Translation meaning & definition of the word "slaughter" into Turkish language
Türk diline "slaughter" kelimesinin çeviri anlamı ve tanımı
English⟶Turkish
Slaughter
[Katliam]/slɔtər/
noun
1. The killing of animals (as for food)
- synonym:
- slaughter
1. Hayvanların öldürülmesi (yemek için olduğu gibi)
- eşanlamlı:
- katliam
2. A sound defeat
- synonym:
- thrashing ,
- walloping ,
- debacle ,
- drubbing ,
- slaughter ,
- trouncing ,
- whipping
2. Sağlam bir yenilgi
- eşanlamlı:
- dayak ,
- kuyruklu ,
- bozgun ,
- katliam ,
- zırva ,
- kırbaçlama
3. The savage and excessive killing of many people
- synonym:
- slaughter ,
- massacre ,
- mass murder ,
- carnage ,
- butchery
3. Birçok insanın vahşice ve aşırı derecede öldürülmesi
- eşanlamlı:
- katliam ,
- toplu katliam ,
- kasaplık
verb
1. Kill (animals) usually for food consumption
- "They slaughtered their only goat to survive the winter"
- synonym:
- butcher ,
- slaughter
1. Genellikle gıda tüketimi için öldür (hayvanlar)
- "Kışları atlatmak için tek keçilerini katlettiler"
- eşanlamlı:
- cani ,
- katliam
2. Kill a large number of people indiscriminately
- "The hutus massacred the tutsis in rwanda"
- synonym:
- massacre ,
- slaughter ,
- mow down
2. Çok sayıda insanı ayrım gözetmeksizin öldürün
- "Hutular tutsileri ruanda'da katletti"
- eşanlamlı:
- katliam ,
- biçmek
Examples of using
Commentators have variously described the sound of vuvuzelas as "annoying" and "satanic" and compared it with "a stampede of noisy elephants", "a deafening swarm of locusts", "a goat on the way to slaughter", "a giant hive full of very angry bees", and "a duck on speed".

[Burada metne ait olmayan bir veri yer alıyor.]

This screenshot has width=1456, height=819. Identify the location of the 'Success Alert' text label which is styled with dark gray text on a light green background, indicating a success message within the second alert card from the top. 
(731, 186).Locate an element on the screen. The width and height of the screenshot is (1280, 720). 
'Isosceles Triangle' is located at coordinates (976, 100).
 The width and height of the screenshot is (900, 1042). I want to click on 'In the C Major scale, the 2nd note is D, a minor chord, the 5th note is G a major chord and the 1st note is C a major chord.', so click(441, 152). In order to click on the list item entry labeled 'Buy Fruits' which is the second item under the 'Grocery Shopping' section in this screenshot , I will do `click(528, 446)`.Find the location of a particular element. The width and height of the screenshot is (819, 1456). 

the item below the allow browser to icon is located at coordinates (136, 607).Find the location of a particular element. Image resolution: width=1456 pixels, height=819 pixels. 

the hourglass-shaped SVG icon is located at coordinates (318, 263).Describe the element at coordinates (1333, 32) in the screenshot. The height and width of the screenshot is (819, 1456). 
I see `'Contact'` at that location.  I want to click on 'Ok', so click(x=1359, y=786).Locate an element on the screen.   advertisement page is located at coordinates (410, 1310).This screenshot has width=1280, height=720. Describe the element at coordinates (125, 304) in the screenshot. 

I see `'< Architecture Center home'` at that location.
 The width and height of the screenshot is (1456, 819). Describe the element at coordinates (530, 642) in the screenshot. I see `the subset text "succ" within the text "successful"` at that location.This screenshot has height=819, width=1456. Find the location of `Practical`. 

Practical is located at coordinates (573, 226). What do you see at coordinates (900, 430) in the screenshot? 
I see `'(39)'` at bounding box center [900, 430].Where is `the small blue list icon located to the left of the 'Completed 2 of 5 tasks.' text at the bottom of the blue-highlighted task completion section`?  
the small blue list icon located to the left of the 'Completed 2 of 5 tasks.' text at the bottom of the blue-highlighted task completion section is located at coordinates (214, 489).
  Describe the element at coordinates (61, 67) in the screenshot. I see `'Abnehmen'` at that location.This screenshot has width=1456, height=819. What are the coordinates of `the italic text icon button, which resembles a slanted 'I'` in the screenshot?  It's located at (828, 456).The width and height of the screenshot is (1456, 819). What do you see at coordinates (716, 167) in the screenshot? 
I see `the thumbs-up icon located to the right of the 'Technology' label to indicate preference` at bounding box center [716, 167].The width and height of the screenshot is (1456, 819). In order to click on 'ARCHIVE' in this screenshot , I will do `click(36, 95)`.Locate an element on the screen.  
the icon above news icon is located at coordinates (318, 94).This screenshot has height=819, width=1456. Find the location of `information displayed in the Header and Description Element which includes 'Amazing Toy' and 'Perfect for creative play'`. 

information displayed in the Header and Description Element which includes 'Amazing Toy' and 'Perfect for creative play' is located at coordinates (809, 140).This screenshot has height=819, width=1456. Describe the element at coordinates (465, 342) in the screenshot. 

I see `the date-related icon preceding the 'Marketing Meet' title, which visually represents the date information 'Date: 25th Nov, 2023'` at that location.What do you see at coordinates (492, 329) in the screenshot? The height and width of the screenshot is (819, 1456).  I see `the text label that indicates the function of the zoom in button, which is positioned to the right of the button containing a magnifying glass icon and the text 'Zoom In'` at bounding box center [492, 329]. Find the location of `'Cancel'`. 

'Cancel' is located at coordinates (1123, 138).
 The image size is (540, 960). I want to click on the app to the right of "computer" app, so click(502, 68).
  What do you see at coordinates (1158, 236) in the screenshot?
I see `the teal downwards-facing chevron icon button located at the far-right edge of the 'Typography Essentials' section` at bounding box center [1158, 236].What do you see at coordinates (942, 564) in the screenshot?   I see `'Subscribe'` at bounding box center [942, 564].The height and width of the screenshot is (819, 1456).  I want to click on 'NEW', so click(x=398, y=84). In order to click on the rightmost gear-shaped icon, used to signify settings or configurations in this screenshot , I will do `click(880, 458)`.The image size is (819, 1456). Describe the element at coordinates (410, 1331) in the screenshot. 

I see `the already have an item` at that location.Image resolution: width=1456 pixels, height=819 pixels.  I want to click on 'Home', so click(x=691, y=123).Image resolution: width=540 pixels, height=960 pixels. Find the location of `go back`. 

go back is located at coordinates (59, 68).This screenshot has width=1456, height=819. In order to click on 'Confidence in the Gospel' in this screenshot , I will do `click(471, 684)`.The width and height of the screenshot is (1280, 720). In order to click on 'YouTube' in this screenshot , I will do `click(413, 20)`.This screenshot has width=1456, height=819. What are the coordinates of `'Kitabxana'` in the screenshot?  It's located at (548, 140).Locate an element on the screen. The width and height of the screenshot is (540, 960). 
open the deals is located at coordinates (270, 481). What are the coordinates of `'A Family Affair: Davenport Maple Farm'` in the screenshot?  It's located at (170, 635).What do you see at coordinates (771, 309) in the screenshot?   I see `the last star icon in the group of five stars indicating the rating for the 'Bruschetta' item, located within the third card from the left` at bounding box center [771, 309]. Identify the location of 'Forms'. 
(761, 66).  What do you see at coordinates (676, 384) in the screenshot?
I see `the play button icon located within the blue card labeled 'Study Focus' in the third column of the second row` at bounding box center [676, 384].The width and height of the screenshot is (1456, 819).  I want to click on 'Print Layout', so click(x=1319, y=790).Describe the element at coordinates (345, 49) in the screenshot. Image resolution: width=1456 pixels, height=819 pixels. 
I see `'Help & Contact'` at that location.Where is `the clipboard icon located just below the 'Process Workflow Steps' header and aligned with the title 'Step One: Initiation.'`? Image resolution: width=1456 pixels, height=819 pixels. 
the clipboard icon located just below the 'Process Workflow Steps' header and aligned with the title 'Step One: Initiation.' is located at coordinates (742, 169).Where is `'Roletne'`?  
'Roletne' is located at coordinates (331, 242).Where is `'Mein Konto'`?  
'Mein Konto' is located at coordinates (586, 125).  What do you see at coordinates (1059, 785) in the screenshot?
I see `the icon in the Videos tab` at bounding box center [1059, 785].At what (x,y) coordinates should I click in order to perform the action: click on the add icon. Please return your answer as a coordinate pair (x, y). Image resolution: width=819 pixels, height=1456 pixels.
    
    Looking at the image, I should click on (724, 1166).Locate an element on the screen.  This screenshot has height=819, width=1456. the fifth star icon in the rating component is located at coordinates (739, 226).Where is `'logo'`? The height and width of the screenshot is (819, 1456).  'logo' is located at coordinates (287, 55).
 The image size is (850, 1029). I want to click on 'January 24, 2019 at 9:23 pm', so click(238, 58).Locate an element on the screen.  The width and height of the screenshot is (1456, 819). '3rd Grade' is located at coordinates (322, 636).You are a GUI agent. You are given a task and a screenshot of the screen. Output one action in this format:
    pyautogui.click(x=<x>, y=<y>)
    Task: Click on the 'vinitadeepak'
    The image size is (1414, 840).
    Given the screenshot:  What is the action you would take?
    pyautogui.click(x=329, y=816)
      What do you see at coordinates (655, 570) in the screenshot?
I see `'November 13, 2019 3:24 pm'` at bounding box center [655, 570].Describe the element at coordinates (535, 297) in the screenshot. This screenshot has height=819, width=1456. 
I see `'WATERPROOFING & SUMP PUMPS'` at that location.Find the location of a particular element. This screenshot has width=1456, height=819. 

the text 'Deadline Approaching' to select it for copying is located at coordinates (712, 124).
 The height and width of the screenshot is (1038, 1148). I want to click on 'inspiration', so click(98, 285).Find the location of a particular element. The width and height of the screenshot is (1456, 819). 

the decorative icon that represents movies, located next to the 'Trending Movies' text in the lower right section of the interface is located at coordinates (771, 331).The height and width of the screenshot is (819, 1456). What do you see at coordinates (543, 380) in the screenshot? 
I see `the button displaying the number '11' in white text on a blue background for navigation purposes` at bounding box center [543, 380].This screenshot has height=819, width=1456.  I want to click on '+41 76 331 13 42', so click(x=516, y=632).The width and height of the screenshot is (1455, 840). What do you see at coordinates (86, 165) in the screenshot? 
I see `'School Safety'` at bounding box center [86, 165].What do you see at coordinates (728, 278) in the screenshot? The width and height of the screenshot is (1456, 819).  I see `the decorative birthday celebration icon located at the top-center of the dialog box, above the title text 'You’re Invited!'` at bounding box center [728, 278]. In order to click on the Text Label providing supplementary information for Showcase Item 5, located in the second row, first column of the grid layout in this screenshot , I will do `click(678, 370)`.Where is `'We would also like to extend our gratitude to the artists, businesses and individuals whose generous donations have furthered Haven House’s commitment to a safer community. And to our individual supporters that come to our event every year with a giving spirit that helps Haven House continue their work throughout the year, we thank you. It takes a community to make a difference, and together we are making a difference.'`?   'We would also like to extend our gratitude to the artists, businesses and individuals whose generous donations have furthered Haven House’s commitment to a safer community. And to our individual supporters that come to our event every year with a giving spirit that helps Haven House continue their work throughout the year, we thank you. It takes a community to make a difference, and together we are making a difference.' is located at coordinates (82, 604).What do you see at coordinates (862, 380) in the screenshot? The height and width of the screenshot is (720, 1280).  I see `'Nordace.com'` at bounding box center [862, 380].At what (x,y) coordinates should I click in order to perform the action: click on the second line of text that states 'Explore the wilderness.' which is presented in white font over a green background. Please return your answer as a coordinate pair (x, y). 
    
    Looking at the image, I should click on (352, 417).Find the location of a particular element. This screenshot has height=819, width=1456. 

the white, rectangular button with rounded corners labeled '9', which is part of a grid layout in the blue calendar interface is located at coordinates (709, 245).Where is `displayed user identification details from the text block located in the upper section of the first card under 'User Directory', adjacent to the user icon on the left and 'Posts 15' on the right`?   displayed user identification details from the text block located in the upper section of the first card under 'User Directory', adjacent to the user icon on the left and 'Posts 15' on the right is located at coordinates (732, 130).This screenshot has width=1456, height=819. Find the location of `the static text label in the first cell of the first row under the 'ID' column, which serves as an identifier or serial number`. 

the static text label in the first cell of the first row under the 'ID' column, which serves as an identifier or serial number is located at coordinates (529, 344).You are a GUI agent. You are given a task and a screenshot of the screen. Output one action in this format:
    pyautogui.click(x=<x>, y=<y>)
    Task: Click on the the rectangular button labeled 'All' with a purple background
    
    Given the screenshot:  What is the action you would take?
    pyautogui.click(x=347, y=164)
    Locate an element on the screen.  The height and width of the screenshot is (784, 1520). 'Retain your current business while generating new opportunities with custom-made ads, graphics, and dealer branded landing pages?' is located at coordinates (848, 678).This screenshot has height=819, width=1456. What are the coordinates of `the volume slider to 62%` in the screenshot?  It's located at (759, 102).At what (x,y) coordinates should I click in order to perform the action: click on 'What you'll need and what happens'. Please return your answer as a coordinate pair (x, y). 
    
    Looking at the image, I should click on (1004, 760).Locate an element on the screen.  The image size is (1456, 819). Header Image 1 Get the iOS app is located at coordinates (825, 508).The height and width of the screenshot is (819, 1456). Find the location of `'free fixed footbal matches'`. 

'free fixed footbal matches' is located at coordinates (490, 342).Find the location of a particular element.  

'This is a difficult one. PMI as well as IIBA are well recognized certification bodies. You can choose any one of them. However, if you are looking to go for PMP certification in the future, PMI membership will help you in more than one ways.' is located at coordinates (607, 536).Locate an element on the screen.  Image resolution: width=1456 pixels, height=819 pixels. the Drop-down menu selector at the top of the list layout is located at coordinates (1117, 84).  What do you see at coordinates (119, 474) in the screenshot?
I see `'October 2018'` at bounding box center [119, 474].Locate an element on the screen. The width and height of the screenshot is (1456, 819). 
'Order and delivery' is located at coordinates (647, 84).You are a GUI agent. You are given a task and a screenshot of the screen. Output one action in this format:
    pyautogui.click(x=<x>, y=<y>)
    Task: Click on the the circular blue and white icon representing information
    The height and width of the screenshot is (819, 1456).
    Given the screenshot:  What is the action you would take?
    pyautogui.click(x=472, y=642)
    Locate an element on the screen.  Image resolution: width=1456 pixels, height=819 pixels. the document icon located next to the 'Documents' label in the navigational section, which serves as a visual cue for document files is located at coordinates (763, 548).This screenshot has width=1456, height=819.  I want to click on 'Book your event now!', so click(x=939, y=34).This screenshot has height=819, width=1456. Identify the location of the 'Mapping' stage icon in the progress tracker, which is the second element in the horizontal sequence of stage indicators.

Maç spikerleri vuvuzelaların seslerini "rahatsız edici" ve "şeytani" gibi çeşitli şekillerde tarif ettiler ve onu "gürültücü fillerin izdihamı", "sağır eden çekirge sürüsü", "katliam yolundaki bir keçi", "çok kızgın arılarla dolu büyük bir kovan" ve "hızlı ördek"'e benzettiler.